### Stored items
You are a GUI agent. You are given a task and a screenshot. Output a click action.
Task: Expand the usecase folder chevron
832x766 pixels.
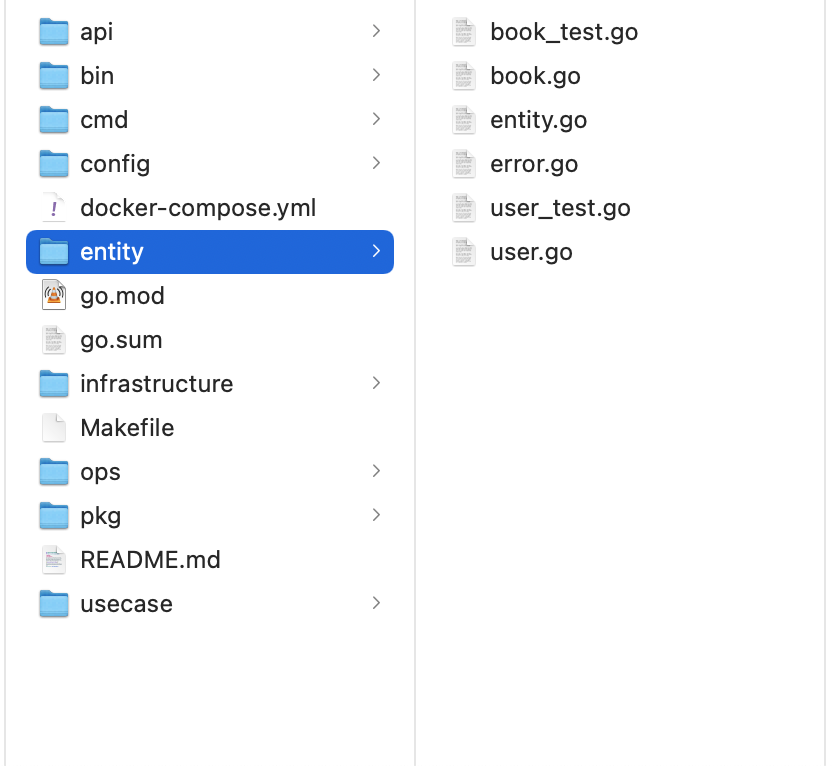376,603
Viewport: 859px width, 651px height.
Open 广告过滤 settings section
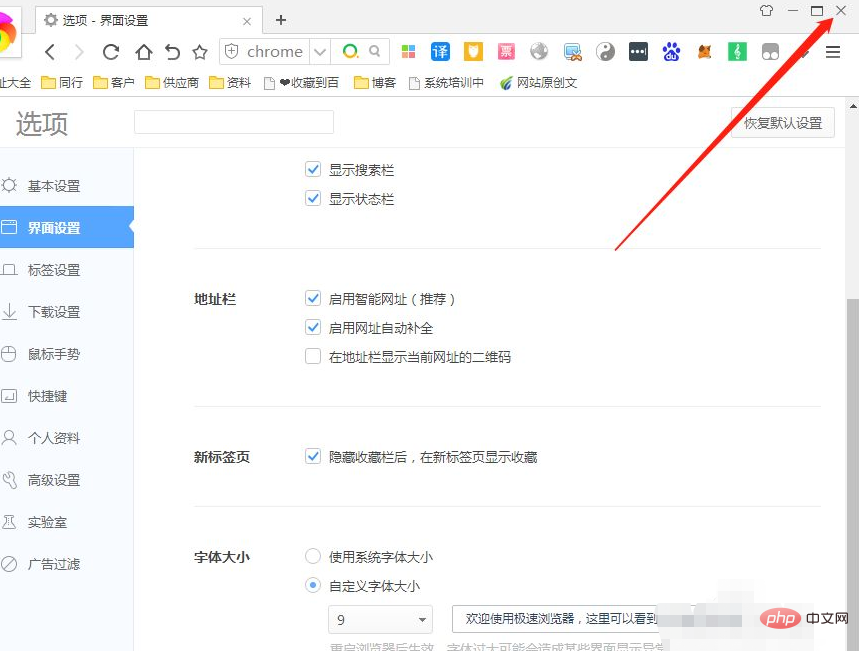coord(54,564)
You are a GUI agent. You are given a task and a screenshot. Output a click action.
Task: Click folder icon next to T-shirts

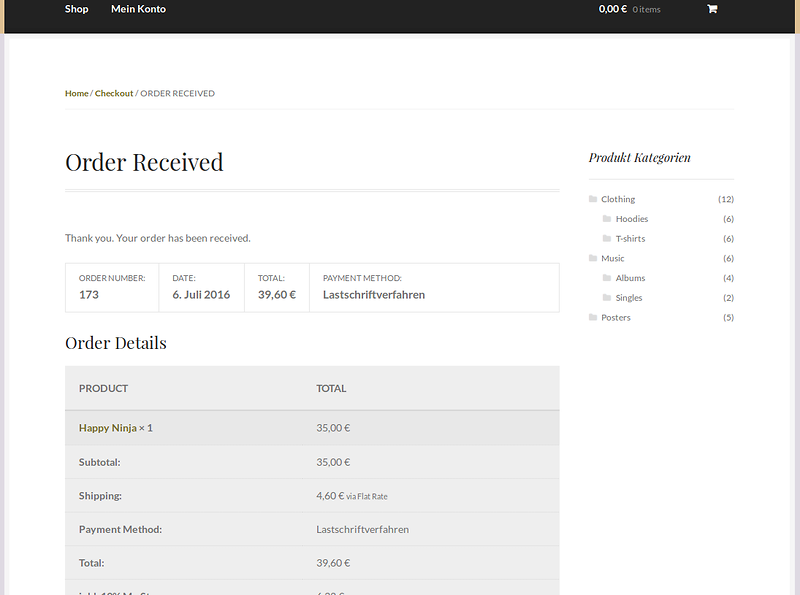click(x=607, y=239)
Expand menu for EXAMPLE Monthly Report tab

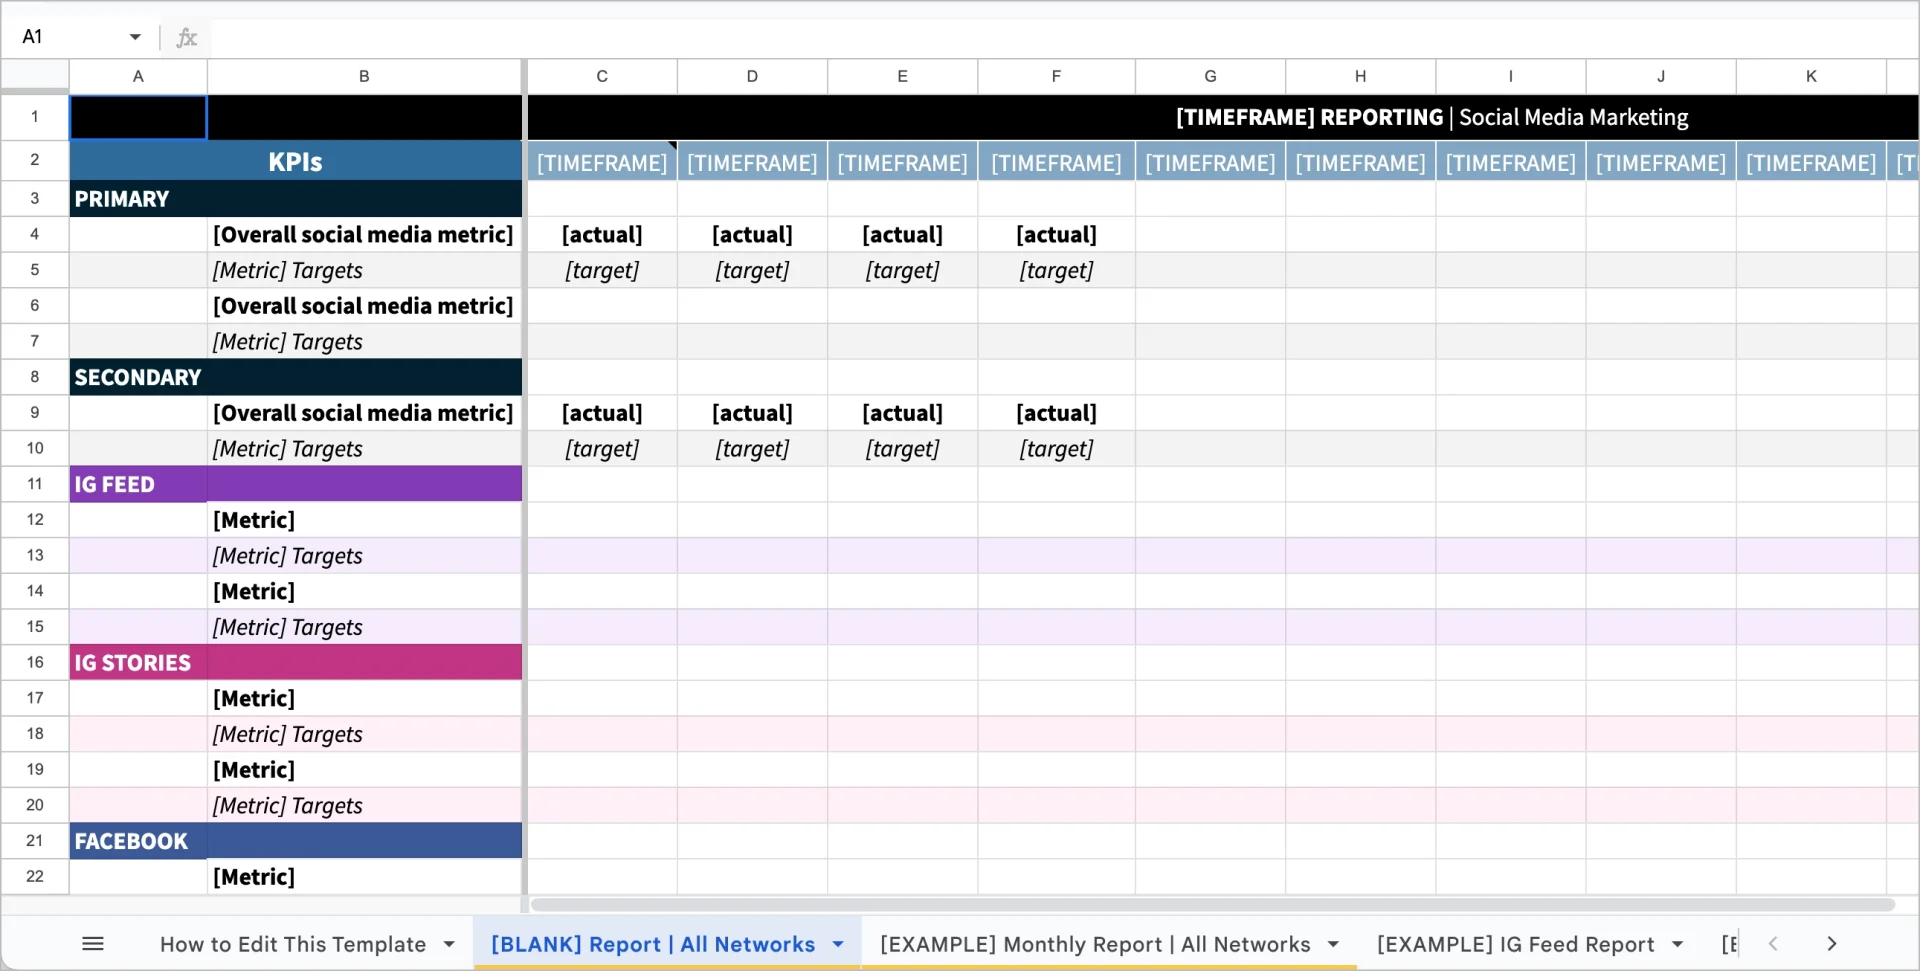coord(1333,944)
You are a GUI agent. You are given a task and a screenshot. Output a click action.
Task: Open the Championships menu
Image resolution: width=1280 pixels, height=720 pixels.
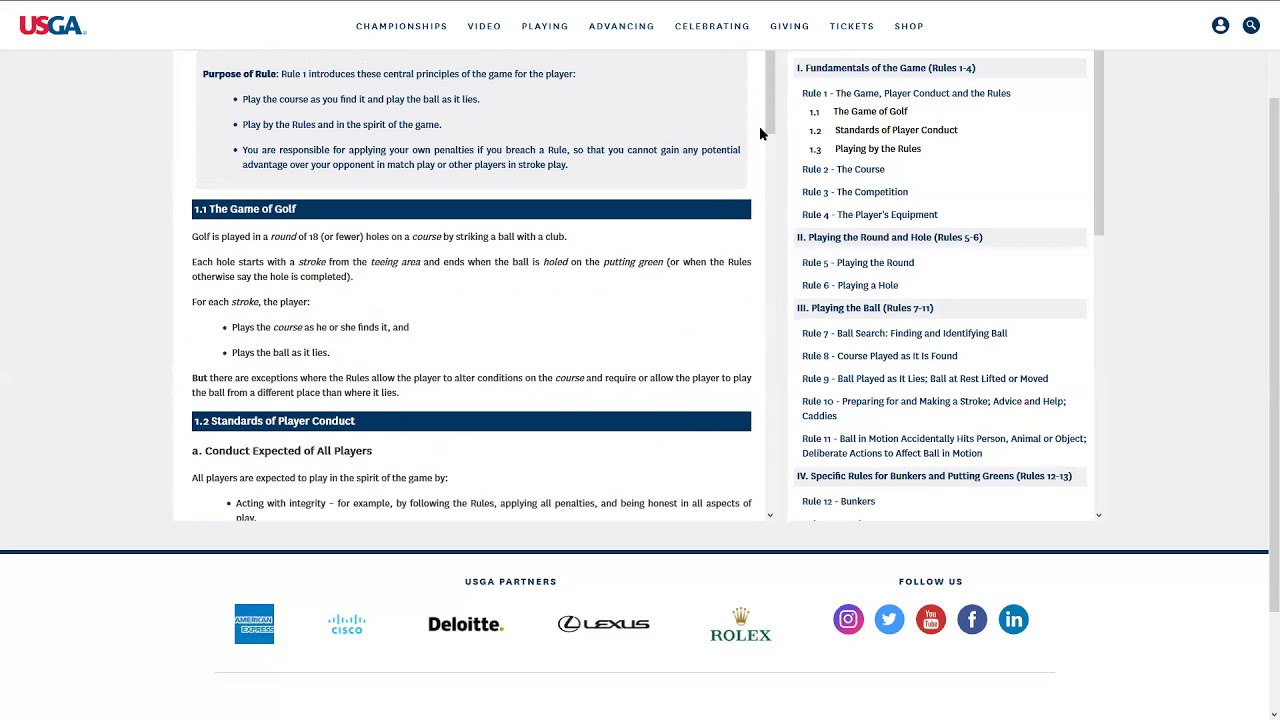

### Exercise description
Every entry above needs to be retyped exactly; drop the pictures.

### The answer
You are a GUI agent. You are given a task and a screenshot. Output a click action.
Task: Expand the usecase folder chevron
832x766 pixels.
376,603
Viewport: 859px width, 651px height.
Open 广告过滤 settings section
coord(54,564)
You are a GUI agent. You are given a task and a screenshot. Output a click action.
Task: Click folder icon next to T-shirts

click(x=607, y=239)
Expand menu for EXAMPLE Monthly Report tab

coord(1333,944)
You are a GUI agent. You are given a task and a screenshot. Output a click action.
Task: Open the Championships menu
Image resolution: width=1280 pixels, height=720 pixels.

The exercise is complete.